Australia surfer’s Mick Fanning has a new claim to fame, with a recently discovered spider species being named after him, as quoted from Brisbane Times.
A worldwide competition that attracted hundreds of online entries has named a Queensland water spider in Fanning’s honour, the winning name coming from a Brazilian arachnologist – who was also a surfing fan.
Queensland Museum arachnologist Dr Robert Raven said the spider, named Pisauridae mickfanningi, was quite delicate and ornate with a beautiful pattern on its back.
“They all look very distinctive with magnificent styles and patterns, which can look like skeletons, ghosts or quite uniform,” he said.
“What makes this species even more special is that it has a very distinct colour pattern and quite different genitalia, which makes it quite easy to differentiate between others in the group.”
It can be found in the vine thickets and rainforests near Canungra in the Scenic Rim region, about 140 kilometres north-west of Mr Fanning’s favourite break – Snapper Rocks in Coolangatta.
“It’s an amazing-looking animal.
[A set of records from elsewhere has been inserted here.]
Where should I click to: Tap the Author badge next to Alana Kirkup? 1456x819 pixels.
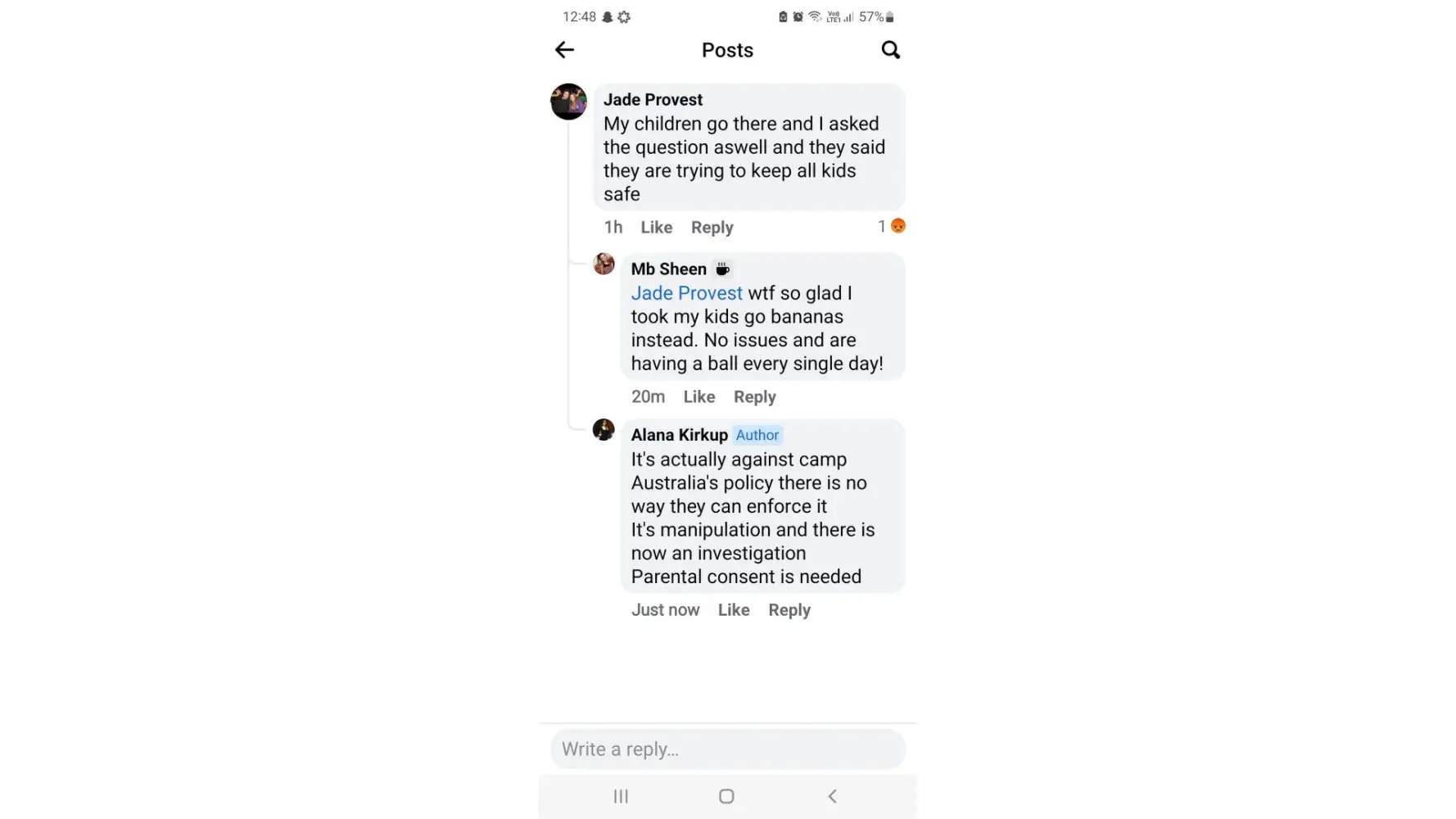click(x=757, y=435)
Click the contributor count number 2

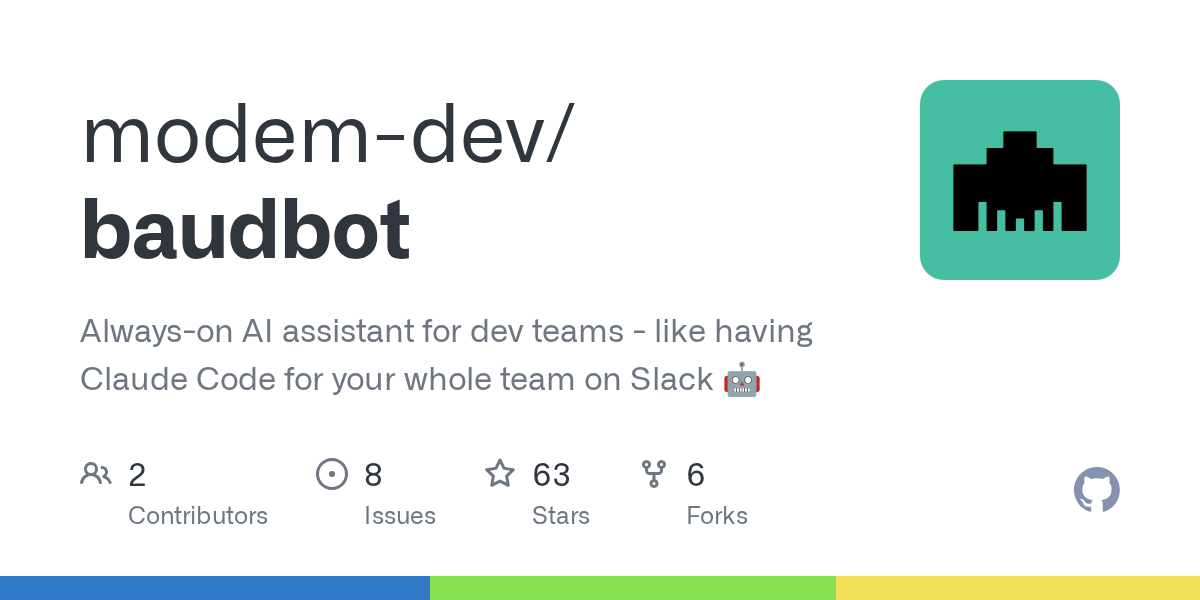137,475
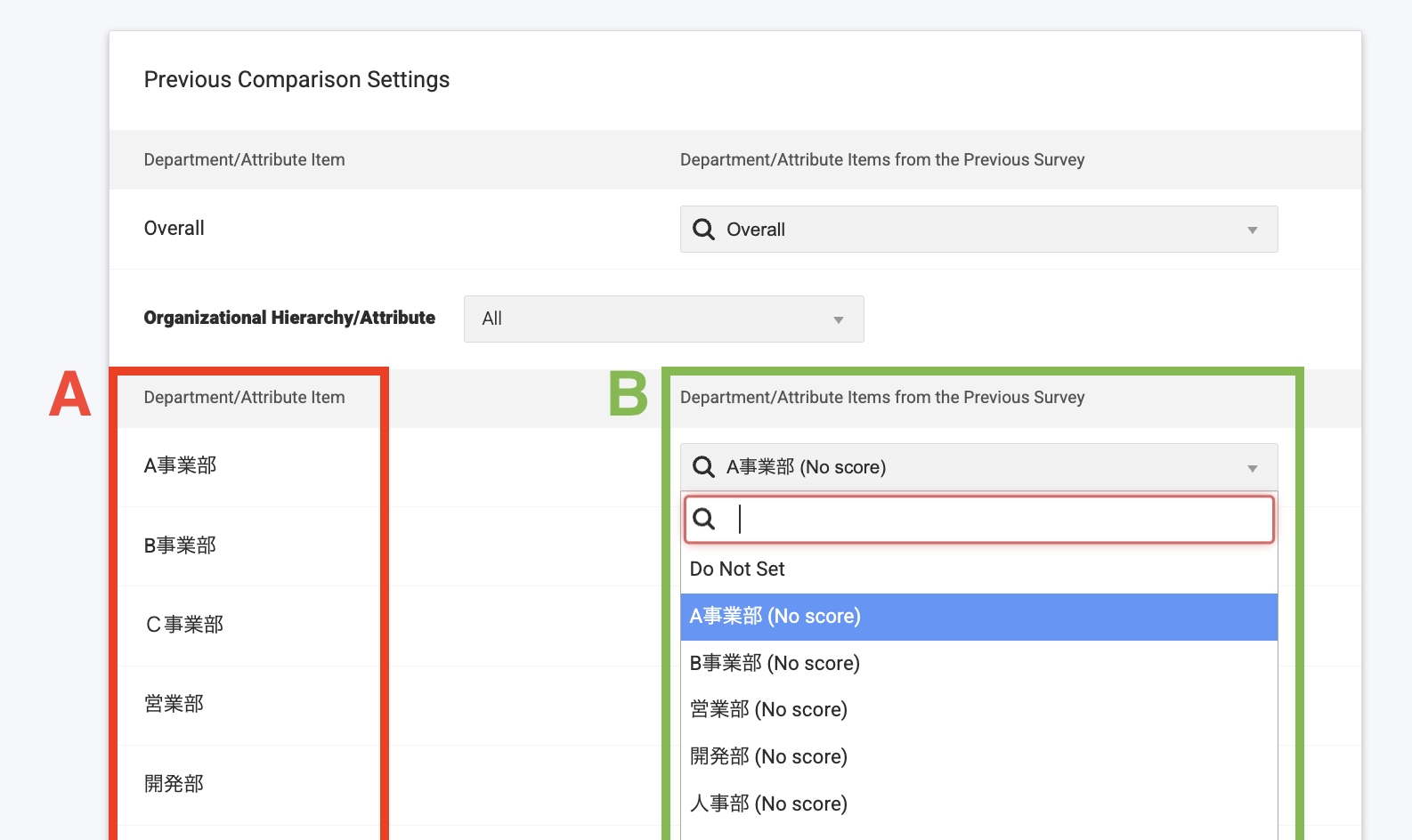Click the 営業部 department row label
This screenshot has height=840, width=1412.
174,705
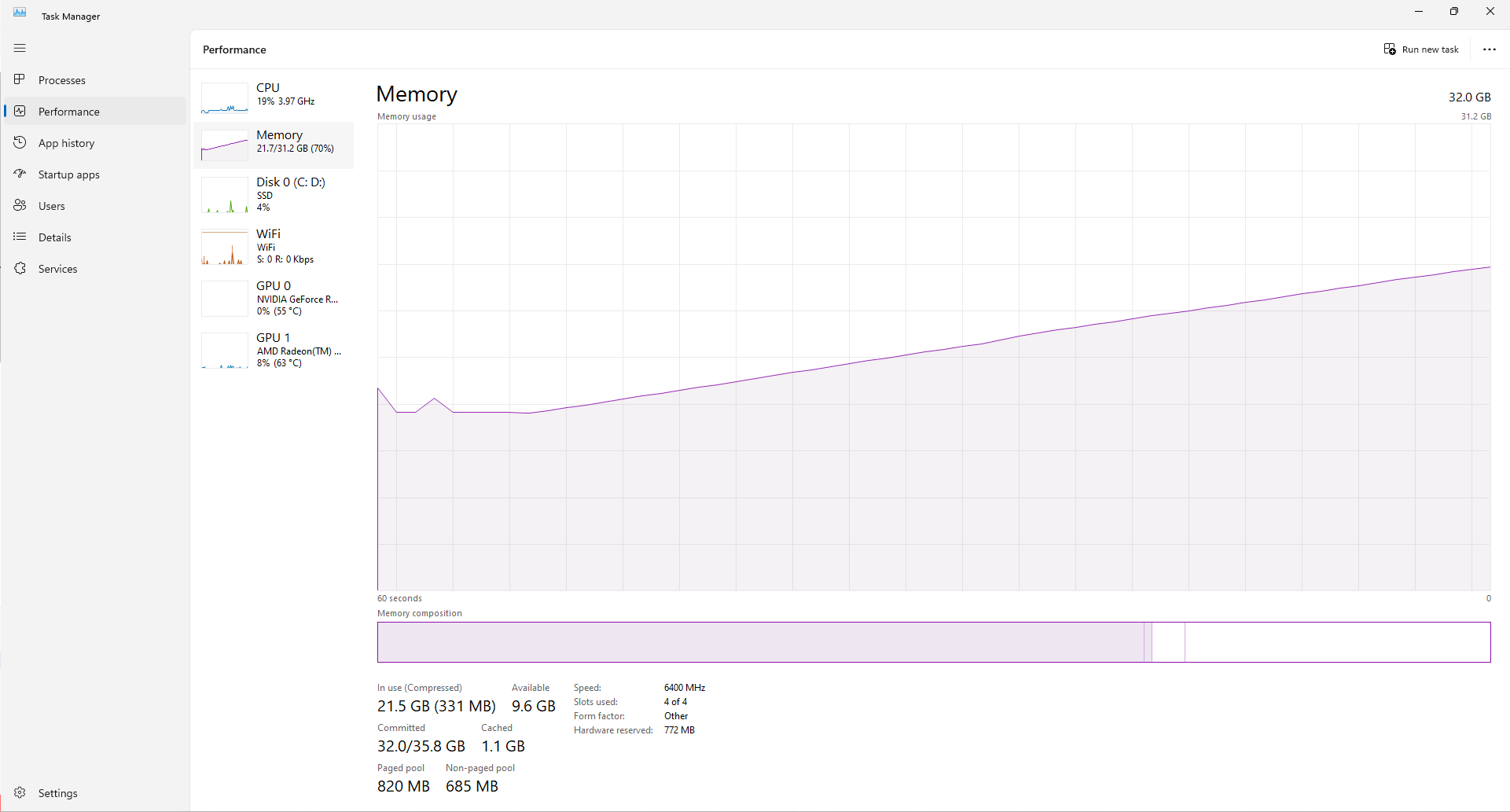Click the Run new task button
1510x812 pixels.
pos(1420,49)
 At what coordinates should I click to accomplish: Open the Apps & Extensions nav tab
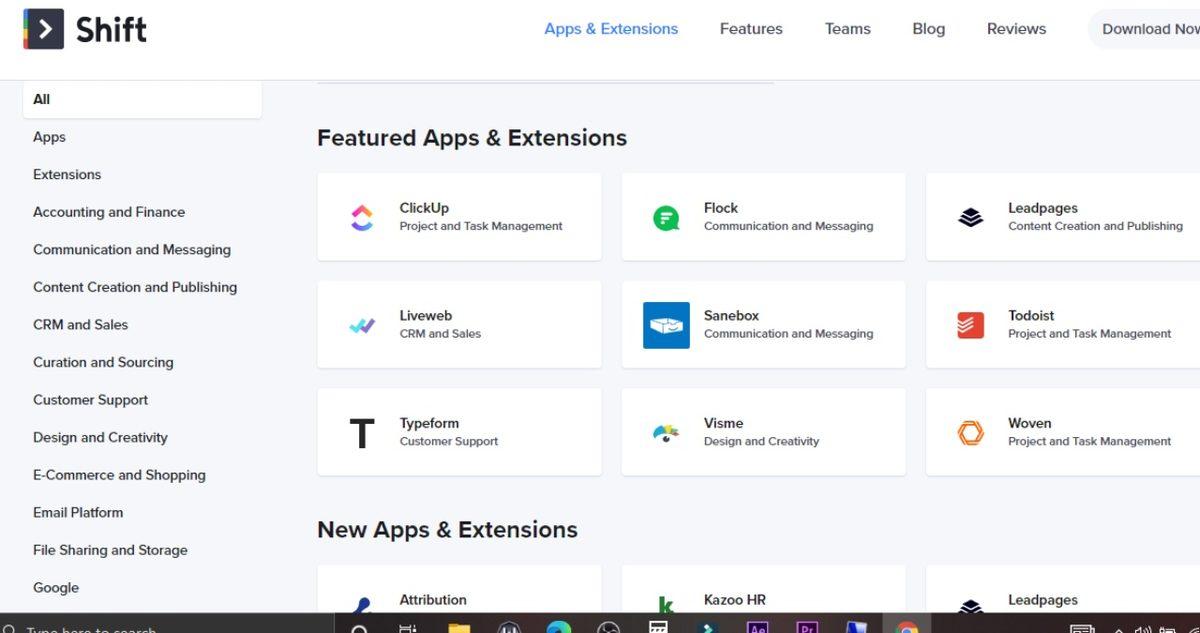611,29
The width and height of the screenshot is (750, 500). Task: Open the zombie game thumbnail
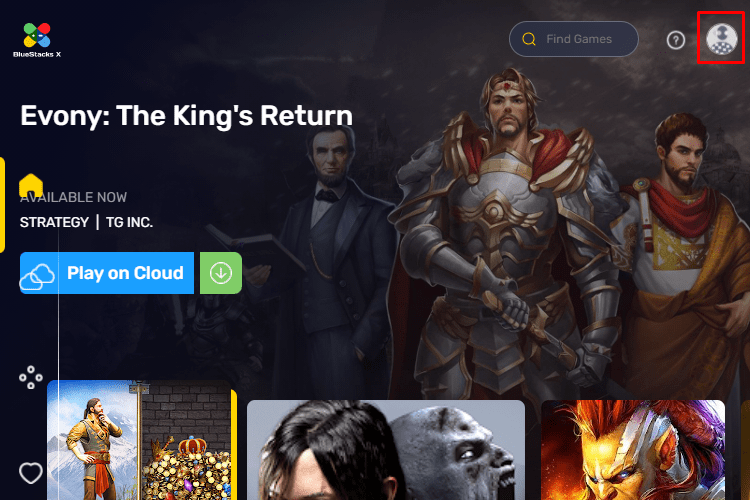tap(386, 450)
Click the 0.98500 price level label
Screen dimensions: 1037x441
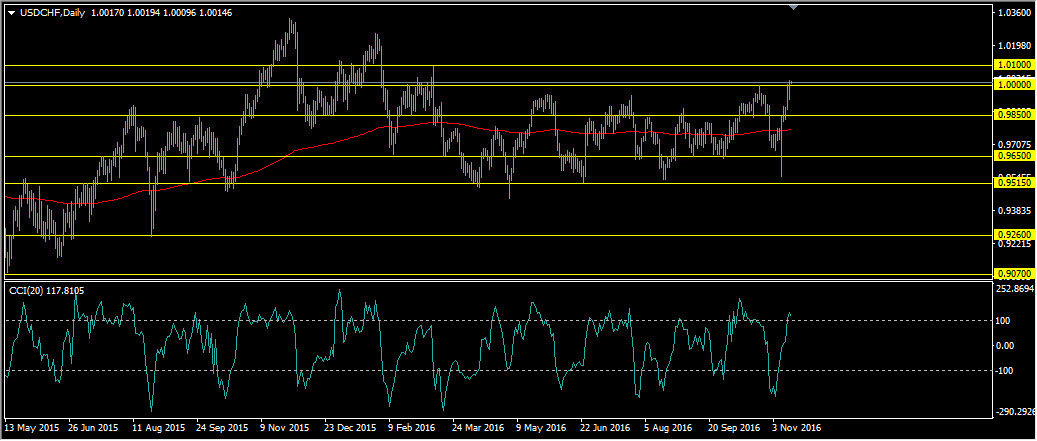[1013, 115]
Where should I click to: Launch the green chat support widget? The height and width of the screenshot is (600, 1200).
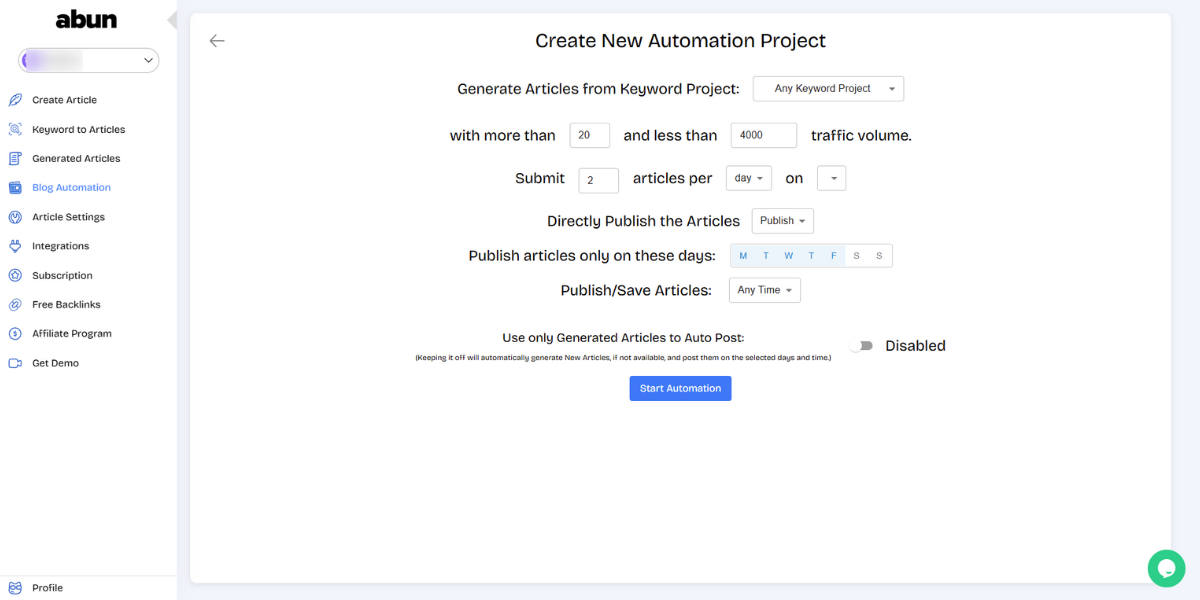(x=1166, y=568)
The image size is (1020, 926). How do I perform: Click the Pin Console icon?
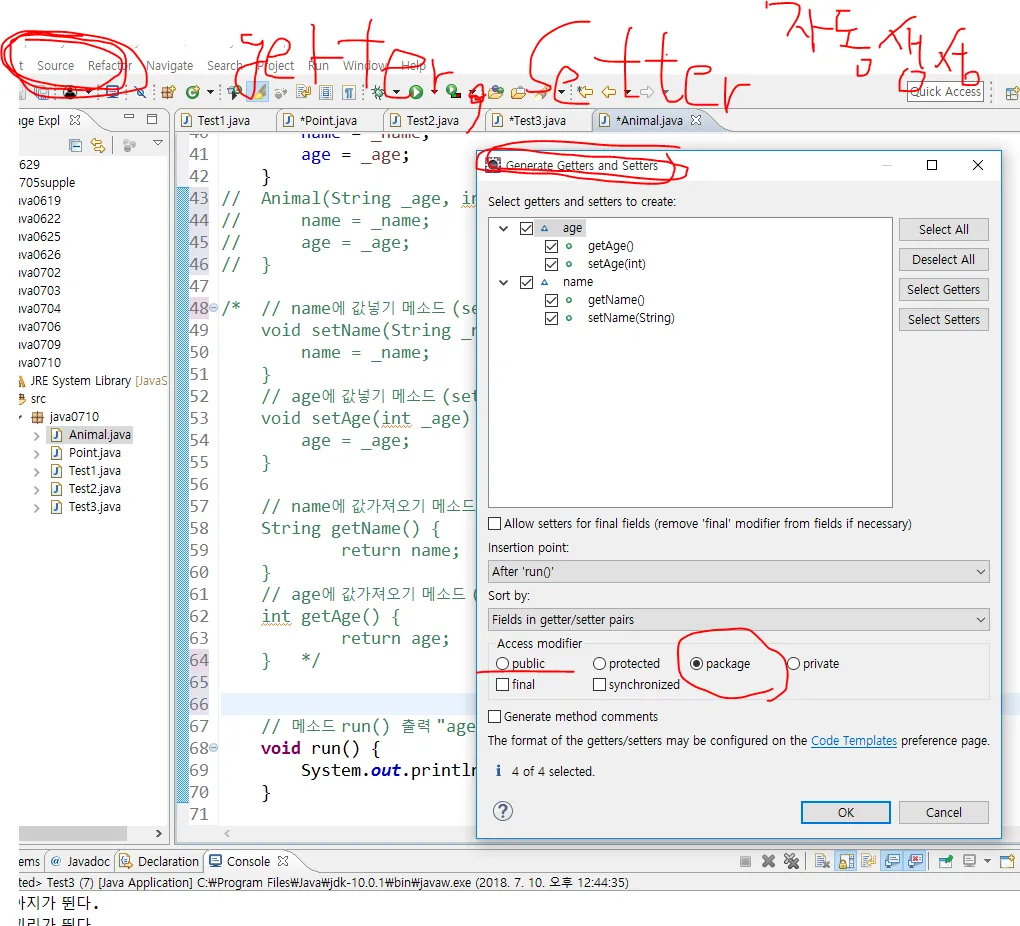(x=945, y=862)

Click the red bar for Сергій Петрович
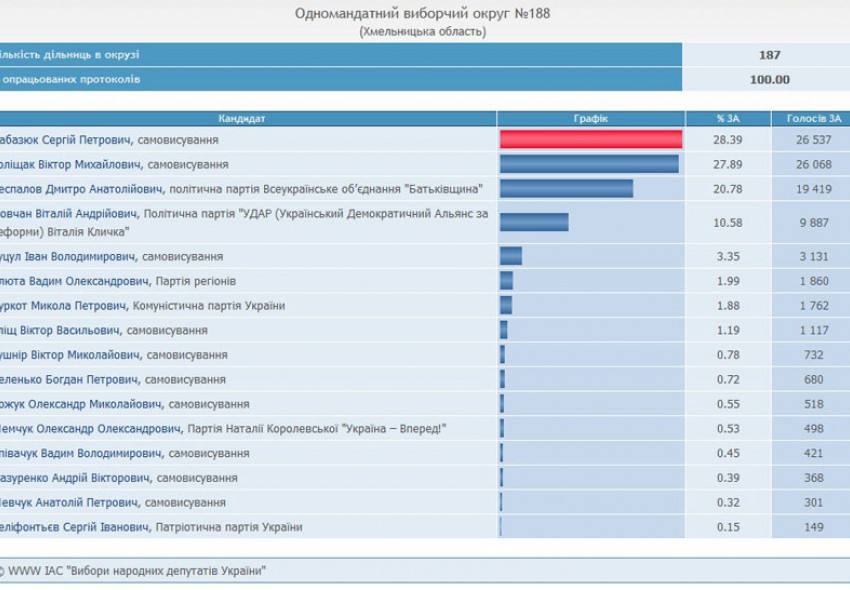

It loves being next to water and has different colour patterns, just like Mick shows many different surfing styles,” Dr Raven said.
Fanning said it was quite a surprise to find out a new species of spider would share his namesake.
“It’s pretty awesome to know that the spider is quite local to the Gold Coast and only a short drive from Snapper.”
Queensland Museum Network chief executive and director Professor Suzanne Miller said it was the second year running that the World Science Festival Brisbane had played a part in naming a new species of spider.
“In 2016, we named a surfing spider Dolomedes briangreenei in honour of World Science Festival co-founder and astrophysicist Brian Greene and this year the surfing theme has followed suit, with the winning entry named for the Australian surfing legend,” she said.
The six-day competition was run on the World Science Festival website and entrants were asked to pick a name that captured the essence of not only the spider, but drew inspiration from World Science Festival Brisbane, World Water Day or a Queensland connection.